▶ _About this exercise_:
Reproduce, without any change, the span of lines from the opening of the records below to the line containing "Given: Close the Audio Reader XL dialog", inclusive.

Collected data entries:
----
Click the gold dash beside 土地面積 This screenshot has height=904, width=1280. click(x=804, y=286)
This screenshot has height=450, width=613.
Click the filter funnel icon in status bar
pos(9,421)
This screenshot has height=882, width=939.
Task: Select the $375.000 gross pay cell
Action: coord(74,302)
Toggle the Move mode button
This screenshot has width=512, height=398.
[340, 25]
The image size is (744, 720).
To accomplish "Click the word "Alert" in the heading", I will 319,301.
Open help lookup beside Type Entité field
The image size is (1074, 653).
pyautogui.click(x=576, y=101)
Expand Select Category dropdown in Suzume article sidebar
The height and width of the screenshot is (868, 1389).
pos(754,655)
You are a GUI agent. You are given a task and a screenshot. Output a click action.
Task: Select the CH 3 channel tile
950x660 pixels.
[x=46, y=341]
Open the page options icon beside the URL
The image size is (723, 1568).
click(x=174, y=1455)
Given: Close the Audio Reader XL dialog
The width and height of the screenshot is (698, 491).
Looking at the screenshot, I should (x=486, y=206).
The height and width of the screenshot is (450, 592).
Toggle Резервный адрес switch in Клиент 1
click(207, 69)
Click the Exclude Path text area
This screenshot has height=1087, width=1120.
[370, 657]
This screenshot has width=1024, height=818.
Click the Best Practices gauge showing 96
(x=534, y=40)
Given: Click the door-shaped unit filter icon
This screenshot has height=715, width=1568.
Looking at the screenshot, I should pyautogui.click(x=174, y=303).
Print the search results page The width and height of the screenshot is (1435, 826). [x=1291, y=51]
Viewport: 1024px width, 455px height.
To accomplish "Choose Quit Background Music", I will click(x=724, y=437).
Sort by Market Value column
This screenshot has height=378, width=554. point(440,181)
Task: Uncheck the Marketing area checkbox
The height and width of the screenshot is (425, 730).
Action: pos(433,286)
----
▶ _Written solution_:
Click the gold dash beside 土地面積 This screenshot has height=904, width=1280. click(x=804, y=286)
This screenshot has height=450, width=613.
Click the filter funnel icon in status bar
pos(9,421)
This screenshot has height=882, width=939.
Task: Select the $375.000 gross pay cell
Action: coord(74,302)
Toggle the Move mode button
This screenshot has width=512, height=398.
[340, 25]
The image size is (744, 720).
To accomplish "Click the word "Alert" in the heading", I will 319,301.
Open help lookup beside Type Entité field
The image size is (1074, 653).
pyautogui.click(x=576, y=101)
Expand Select Category dropdown in Suzume article sidebar
The height and width of the screenshot is (868, 1389).
pos(754,655)
You are a GUI agent. You are given a task and a screenshot. Output a click action.
Task: Select the CH 3 channel tile
950x660 pixels.
[x=46, y=341]
Open the page options icon beside the URL
The image size is (723, 1568).
click(x=174, y=1455)
Given: Close the Audio Reader XL dialog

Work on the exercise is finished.